Supreme Court judges. They have quashed the re-election of President Uhuru Kenyatta. PHOTO | JEFF ANGOTE | NATION MEDIA GROUP

What you need to know:

  • Now, in science, there are two kinds of equations: empirical and theoretical.
  • An empirical equation is one that is derived from experimental data.
  • You start with some data and then you search for an equation that fits to it.
  • A theoretical equation originates from a scientific theory; then experiments are designed to test whether the data agrees with the theory.
  • Here you start with the equation and then test it with data.

“Complete, utter, Absolute, diabolical nonsense!” Those were the words of Martin Wyatt, my Form 2 mathematics teacher at Chania High School 36 years ago. He was reacting to answer that a pupil had given in class. I cannot remember the question but that statement was cemented in my mind for the rest of my life!

Those words came back to me early last week as I listened to the proceedings of the presidential petition at the Supreme Court. An expert swore an affidavit in an attempt to prove that the results were generated from a computer using a certain formula.

In the court filings, he presented a graph showing the votes for Uhuru Kenyatta plotted against those for Raila Odinga as the counting progressed. He claimed that he had monitored the results streaming through the public internet portal from about 5:15 pm on August 8. The data fitted to a straight line very well.
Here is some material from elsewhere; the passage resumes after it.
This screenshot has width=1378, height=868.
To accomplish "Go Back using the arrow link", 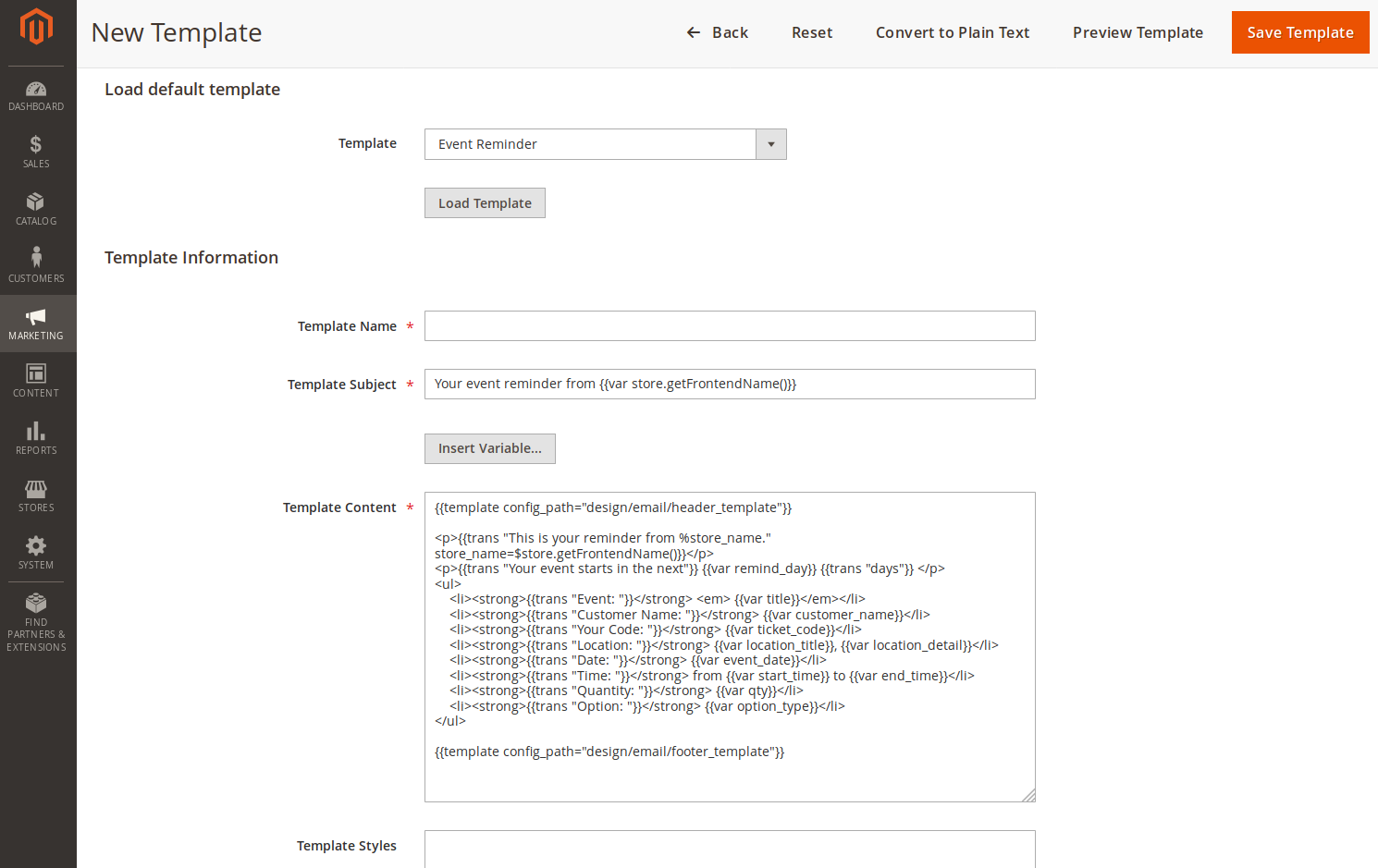I will (717, 32).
He then determined the equation of this line and found it to be y = 1.2045x + 183,546; where y represents Uhuru’s votes and x is Raila’s. So far, so good. But then he made the illogical conclusion this must have been the formula used to generate the results!

Now, in science, there are two kinds of equations: empirical and theoretical. An empirical equation is one that is derived from experimental data. You start with some data and then you search for an equation that fits to it.

A theoretical equation originates from a scientific theory; then experiments are designed to test whether the data agrees with the theory. Here you start with the equation and then test it with data.

What the expert presented was an empirical equation derived from available data (the election results). It does not in any way prove that the data was generated from his equation!

He then does an even stranger thing: he uses this equation to “predict” other points on the straight line. Of course the “predictions” will be very accurate: after all, the equation came from the data!

Now a closer look at his graph reveals that the first data point shows Uhuru with slightly more than one million votes and Raila with slightly less than a million. Anyone who was watching the results on TV at around 5:15 pm knows this is not true! At that time, the total votes counted was less than 5,000.

Before you ask why I am sharing this so late after the fact, I offered to give this opinion but was not invited to the court. Now that the verdict has been given, the subject is no longer sub judice.